Quando abri a porta de casa dei de cara com meus irmão mais novos todos animados com os presentes, ainda intactos, em baixo da árvore de Natal na sala. 
- Olá! Agora me ajudem aqui, a levar essas coisas para a cozinha.
Assim fomos os três em direção à cozinha, onde minha mãe estava.
- Filha! - disse ela me abraçando - Desculpa não ter te atendido, tive que ir na loja de brinquedos comprar os presentes dos seus irmãos, deixei eles com a vizinha, mas você sabe como eu fico com isso né? Então meu celular descarregou e só cheguei quase agora. Agora, quanta sacola você trouxe. Você veio sozinha nessa neve?!

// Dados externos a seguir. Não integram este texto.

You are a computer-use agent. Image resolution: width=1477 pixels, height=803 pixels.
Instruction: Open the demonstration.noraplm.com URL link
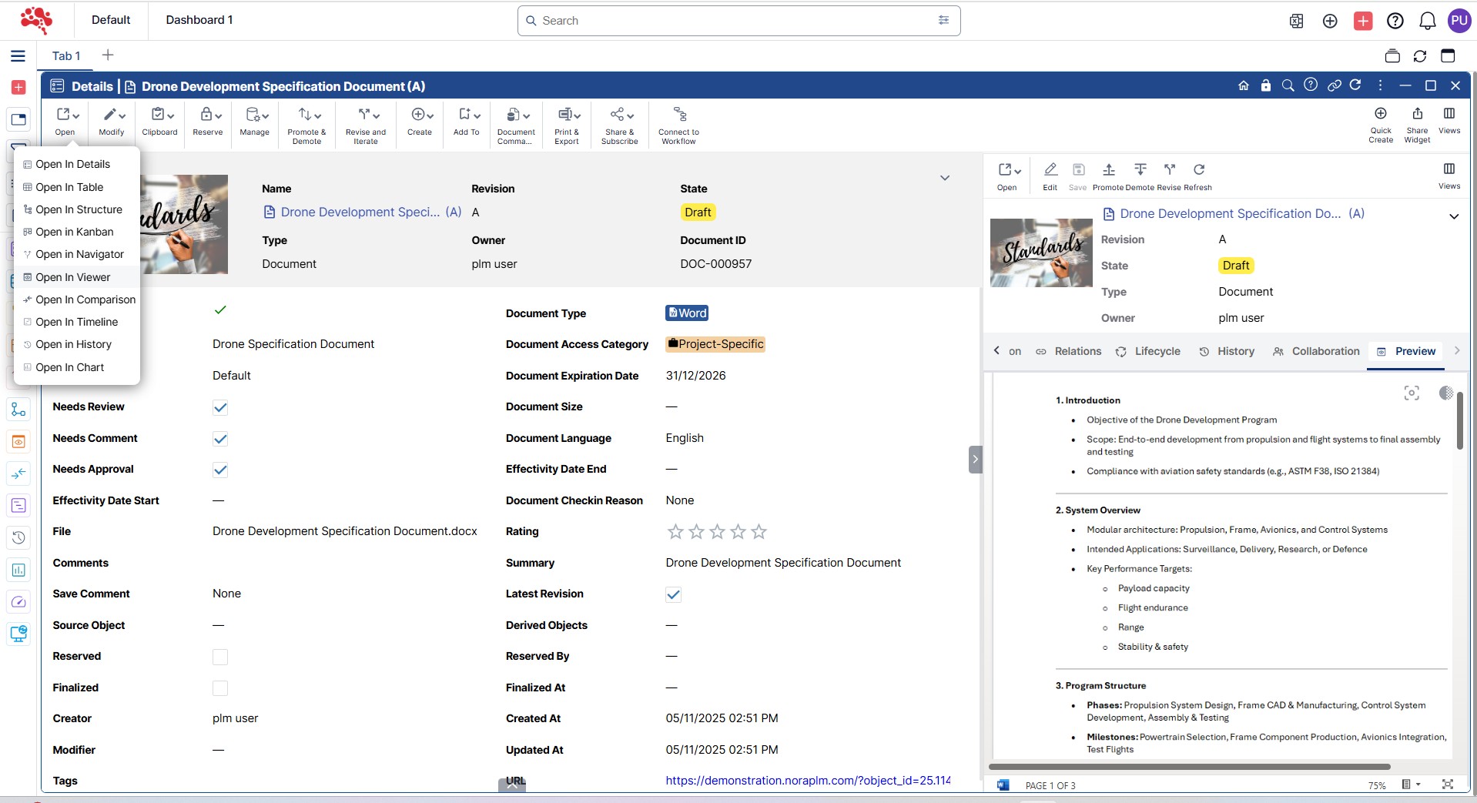coord(807,781)
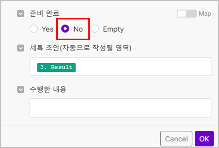Click the Map label text
219x148 pixels.
205,14

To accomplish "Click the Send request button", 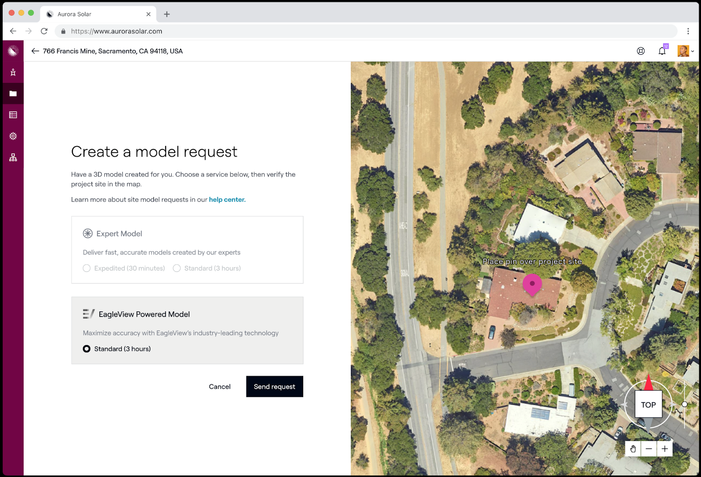I will 274,386.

- Não se preocupe mãe. Não, eu tive ajuda de um homem lá do supermercado. Ele veio até aqui... - então me dei conta que em nenhum momento disse onde morava e ele sabia exatamente onde era, pelo modo que me avisou quando chegamos, mas como isso? Percebi que minha mãe me observava e continuei - Ele veio até aqui e me ajudou com as compras.
- Você sabe o que eu penso sobre isso né? Não deveria sair por ai aceitando ajuda de estranhos, Luana! Sorte sua que ele era um bom moço. 
- Era sim mãe. Agora me diz, por que a senhora decidiu isso logo agora?
Ela ficou vermelha.
- É, eu sei que vai parecer estranho, mas eu sonhei com seu pai, sonhei que ele dizia que comemorar o Natal nos faria bem e que era um modo de ficarmos próximos dele e também nos aproximarmos mais. Besta né? Eu sei que se você soubesse mais cedo não aceitaria e por isso... - disse ela com a voz falhando - Eu sinto tanta a falta dele, achei que este ano nós poderíamos... Ao menos uma vez, prometo que ano que vem não faremos nada. Eu só achei que seria uma boa ideia, vendo o sorriso dos seus irmãos ao enfeitarem a árvore. Foi tão bom, minha filha. Você consegue me entender.
Meu pai... Ela deve ter percebido minha cara de assustada, mas não liguei. Será que era possível? Olhei para ela e sorri.
- Sim mãe, eu entendo e não vejo mais motivos para não comemorarmos o Natal, você está certa, ele iria gostar, tenho certeza. - e assim abraço ela, nesse momento olhei para janela da cozinha e vi  uma estrela cadente passando, fechei os olhos e disse baixinho: te amo pai, estava com saudades.